# TASK REQUIREMENTS
• 1. In the article on collars and harnesses, rewrite the paragraph beginning "Some collars are intentionally designed" more briefly, keeping its main facts.
• 2. Answer these questions from the article on collars and harnesses, one answer per line, marked the same way:
(a) About how long ago did the writer first own dogs?
(b) Which owners favor martingale collars?
(c) Where is the use of electric shock collars banned?
• 3. Extend the article on collars and harnesses, picking up after its final sentence.

[Opening TEXT PROVIDED section]

Which one will you choose?

By Caroline Cowan, Cardiff Canine Citizens, BSc, Certified Canine Fitness Trainer, Fitpaws Master Trainer

If only I had a pound for every time I was asked the question of collar versus harness I would be relaxing on a desert island by now.

When I first owned dogs, around 35 years ago, we always used collars. Just plain leather buckle collars, which didn’t constrict and my dogs didn’t have any respiratory problems. Most importantly I have always trained my dogs not to pull!

Collars may be fixed, semi choke, martingale which are popular with sighthound owners and sighthounds often have thick muscular necks but relatively small heads.

Comfortable or Constricting?

Some collars are intentionally designed to constrict or cause discomfort when a dog pulls, as a means of training. Choke chains, prong collars and electric shock collars would come under this bracket. The use of electric shock collars is banned in Wales.

So immediately I see how owners could have a fair bit of negativity towards the use of collars. In part this would be to the inappropriate use of collars as in collar corrections.

I’m sure we have all seen dogs who pull against their lead, often choking or wheezing, eyes red and bulging and usually panting hard. These dogs have not been trained to walk on a loose lead!

So, just as some collars are intentionally designed to constrict or cause discomfort when a dog pulls, as a means of training so are some harnesses. Harnesses that tighten around the front legs or the midriff if the dog pulls or even pull dogs off balance due to the position of the point of attachment can be aversive.

[Closing TEXT PROVIDED section]
[Opening THE DATA section]

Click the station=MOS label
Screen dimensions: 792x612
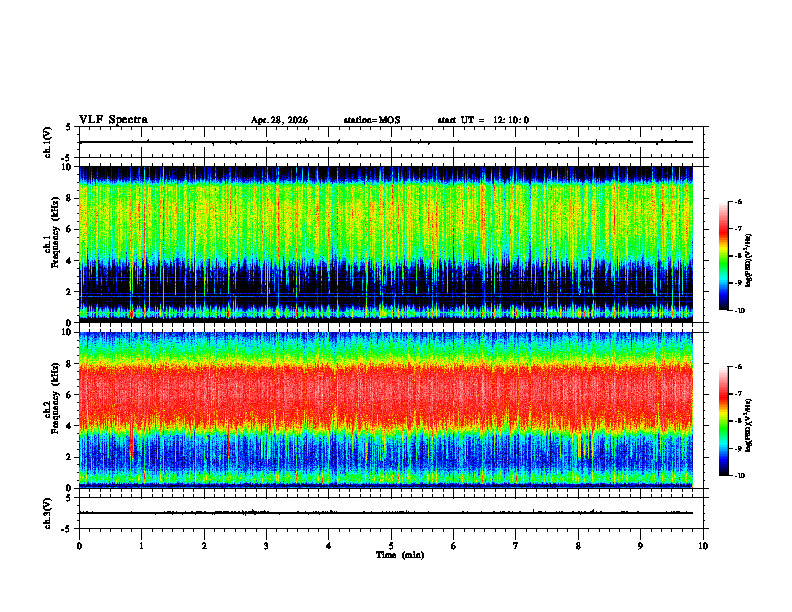pos(372,120)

[Closing THE DATA section]

# ANSWERS BELOW
• 1. Some collars, such as choke chains, prong collars and electric shock collars, are built to tighten or cause discomfort when a dog pulls, as a training method. Electric shock collars are banned in Wales.

• 2.
(a) Around 35 years ago.
(b) Sighthound owners.
(c) Wales.

• 3.
Health issues

I would never advise using a collar with any of the brachycephalic breeds due to often already compromised breathing, Yorkshire Terriers due to their predisposition to collapsing tracheas, Daxis due to the possibility of spinal issues and Dobermanns due to the condition Cervical Spondylomyelopathy (CSM), often known as Wobblers Syndrome or with any dog that is a hard puller.

Harnesses that don’t fit properly and rub and chaff or are made of abrasive materials will cause a dog discomfort. Some harnesses with a chest strap may impede a dog’s movement.

If you think of the forelimbs moving like an inverted pendulum anything that prevents this movement may lead to physical issues. We have seen dogs lame on the rear quarters due to such harnesses, where the dog is trying to compensate for the forequarters restricted movement.

Harnesses for car travel and some dog sports such as Cani X and bikejoring, sled dogs etc are specialist harnesses, specifically designed for their purpose and they have to be fit for function.

We do like the escape proof harnesses with an extra strap around the middle. These are advisable for nervous, imported dogs as there are way too may who escape and can’t be caught.

Research published on Pubmed.gov looked at the effect on Intraocular Pressure (IOP) from dogs pulling against a collar or a harness. Intraocular pressure increased significantly from baseline when pressure was applied via a collar but not via a harness.

One of the reasons cited for using harnesses with strong pullers rather than collars is the position of the thyroid gland and neighbouring salivary glands which may be injured by trauma and sudden pressure forces. So, there may be potential for contributing to the development of thyroid disease, particularly in those breeds genetically predisposed by using collars.

We like Y shaped harnesses, fleece lined, ideally, especially for fine coated dogs. We like the modular harness that allows owners to just purchase segments as the dog grows rather than having to replace the whole harness.

I personally find that changing to a new piece of equipment at the same time as beginning an intense period of training loose lead walking can sometimes help. Dogs get used to feeling the restrictions of whatever was previously used, and a new piece of equipment can give owners a fresh start to master this skill.

Ideally owners would do some research. Ask around, what is my chosen breed predisposed to medically, does my dog pull, have a look at different collars and harnesses, measure your dog, can the collar or harness be washed are all things I tend to look at.

Please ensure your dog wears an ID tag also! Our dogs are at the mercy of the choices we make for them, so choose well!